Voir l’au-delà L’expérience visionnaire et sa représentation dans l’art italien de la Renaissance

Auteur : Andreas Beyer (université de Bâle), Philippe Morel (université Paris 1 Panthéon-Sorbonne), Alessandro Nova (Kunsthistorisches Insitut in Florenz) (dir.)
Éditeur : Brepols
Date de publication : septembre 2017
Laboratoire : CESR – UMR 7323
 

À l’âge du triomphe de l’historia et de la mimésis, où « ce qui ne relève pas de la vue ne concernerait en rien la peinture », la vision de l’au-delà a néanmoins très largement occupé la réflexion et la création artistiques, y compris dans l’art italien qui a été bien moins étudié selon ce point de vue, que ne l’ont été l’art flamand du XVe siècle ou l’art espagnol du XVIIe siècle. On a notamment cherché à comprendre comment des paramètres théologiques et iconographiques d’origine patristique ou médiévale ont pu être intégrés et reformulés par le langage artistique de la Renaissance, à commencer par les modélisations de la vision religieuse définies par saint Augustin et par saint Thomas d’Aquin, la distinction opérée entre vision corporelle, vision spirituelle (ou imaginative) et vision intellectuelle étant centrale pour ces recherches. L’expérience visionnaire a été abordée en particulier selon le rapport varié et parfois gradué du ou des sujets à l’objet de la vision surnaturelle ou transcendante, et suivant l’analyse de dispositifs figuratifs visionnaires qui fonctionnent ostensiblement comme des invitations ou des apprentissages pour la contemplation.

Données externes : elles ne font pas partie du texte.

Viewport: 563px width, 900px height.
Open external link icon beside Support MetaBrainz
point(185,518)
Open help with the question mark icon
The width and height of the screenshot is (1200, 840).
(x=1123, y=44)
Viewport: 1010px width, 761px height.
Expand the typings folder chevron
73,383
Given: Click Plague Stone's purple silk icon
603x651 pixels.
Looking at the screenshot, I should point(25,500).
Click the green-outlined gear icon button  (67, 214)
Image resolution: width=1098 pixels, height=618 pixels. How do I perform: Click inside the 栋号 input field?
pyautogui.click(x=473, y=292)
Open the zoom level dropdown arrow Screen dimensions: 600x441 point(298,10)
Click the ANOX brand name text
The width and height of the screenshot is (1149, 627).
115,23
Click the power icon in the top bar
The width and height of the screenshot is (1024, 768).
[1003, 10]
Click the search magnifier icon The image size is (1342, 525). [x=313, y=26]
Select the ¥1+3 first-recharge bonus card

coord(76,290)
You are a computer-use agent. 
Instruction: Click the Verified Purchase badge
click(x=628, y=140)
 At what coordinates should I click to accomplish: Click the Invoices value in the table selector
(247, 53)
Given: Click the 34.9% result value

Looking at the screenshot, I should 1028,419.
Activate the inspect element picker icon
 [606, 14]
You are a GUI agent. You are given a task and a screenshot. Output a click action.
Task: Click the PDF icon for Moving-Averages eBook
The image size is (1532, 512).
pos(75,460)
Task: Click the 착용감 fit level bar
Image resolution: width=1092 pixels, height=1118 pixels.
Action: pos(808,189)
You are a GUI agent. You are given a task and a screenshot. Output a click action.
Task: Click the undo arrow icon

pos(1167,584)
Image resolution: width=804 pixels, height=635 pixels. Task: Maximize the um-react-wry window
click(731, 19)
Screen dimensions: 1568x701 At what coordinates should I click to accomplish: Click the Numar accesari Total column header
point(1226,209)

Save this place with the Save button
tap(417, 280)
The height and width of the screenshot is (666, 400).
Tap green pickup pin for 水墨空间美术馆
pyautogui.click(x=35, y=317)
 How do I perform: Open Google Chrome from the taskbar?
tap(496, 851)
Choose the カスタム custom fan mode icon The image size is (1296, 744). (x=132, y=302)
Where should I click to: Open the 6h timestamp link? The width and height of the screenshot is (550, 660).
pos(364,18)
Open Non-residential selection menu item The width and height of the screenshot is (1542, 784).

S’engageant sur des visions infernales et angéliques, les premières contributions s’attachent à la doctrine platonicienne des véhicules de l’âme, à la vision dantesque de l’au-delà, à la musique des anges et aux effets spirituels du colloque angélique de Gabriel et de Marie. Les degrés et modalités de la vision mystique sont ensuite pris en considération à travers les exemples majeurs de saint Bernard, de saint Thomas d’Aquin et de saint Augustin, la représentation de leurs expériences visionnaires pouvant être interprétée à la lumière de leurs écrits sur le sujet, tandis que le cas particulier du tétragramme illustre une formule plus abstraite et aniconique de la vision de Dieu. Aux antipodes de ces approches très élaborées et parfois bien codifiées, les visions populaires relèvent d’expériences qui se veulent beaucoup plus concrètes et témoignent de l’importance sociale des images miraculeuses dans le rapport au divin, et si les images peintes en viennent souvent à alimenter l’imaginaire visionnaire, elles en font de même avec les fantasmes apocalyptiques et eschatologiques. D’autres études analysent précisément les dispositifs visionnaires selon lesquels les artistes agencent une communication réflexive avec et dans l’image, un parcours étagé et ascensionnel du regard, une indétermination spatiale, un feuilletage des plans ou d’autres effets plastiques de mise à distance. La construction de la vision induit parfois une ambiguïté quant à la position et au statut du visionnaire, ainsi qu’une circularité des regards entre spectateur et personnage figuré. Il est aussi question des conditions de visibilité des images qui, dans certains cas, participent au dépassement de la vision corporelle pour une contemplation spirituelle.

Table des matières

Philippe Morel – Introduction

Première partie : Visions infernales et angéliques

Stéphane Toussaint – Voir l’enfer ou l’âme dans l’Hades, de Platon a Ficin, Michel-Ange et Rosso

Theresa Holler – Dante’s Verbal Images and Their Pictorial Afterlife: Visualizing the Otherworldly Space in Terni and Orvieto

Klaus Krüger – Visions of Inaudible Sounds: Heavenly Music and Its Pictorial Representations

Christian K. Kleinbub – On the Annunciations of Michelangelo and the Bodily Mechanics of the Visionary

Deuxième partie : La vision mystique et ses modalités

Philippe Morel – Introduction a la contemplation spirituelle : la Vision de saint Bernard de Filippino Lippi a Fra Bartolomeo

Ralph Dekoninck – Visio intellectualis vel sensualis : la vision napolitaine/parisienne de saint Thomas d’Aquin d’apres Santi di Tito

Victor Stoichita – De quelques dispositifs télépathiques : Vittore Carpaccio a la Scuola degli Schiavoni de Venise

Frédéric Cousinié – Vision du Nom en Gloire : aléas du Tétragramme (xve-xviiie siecles)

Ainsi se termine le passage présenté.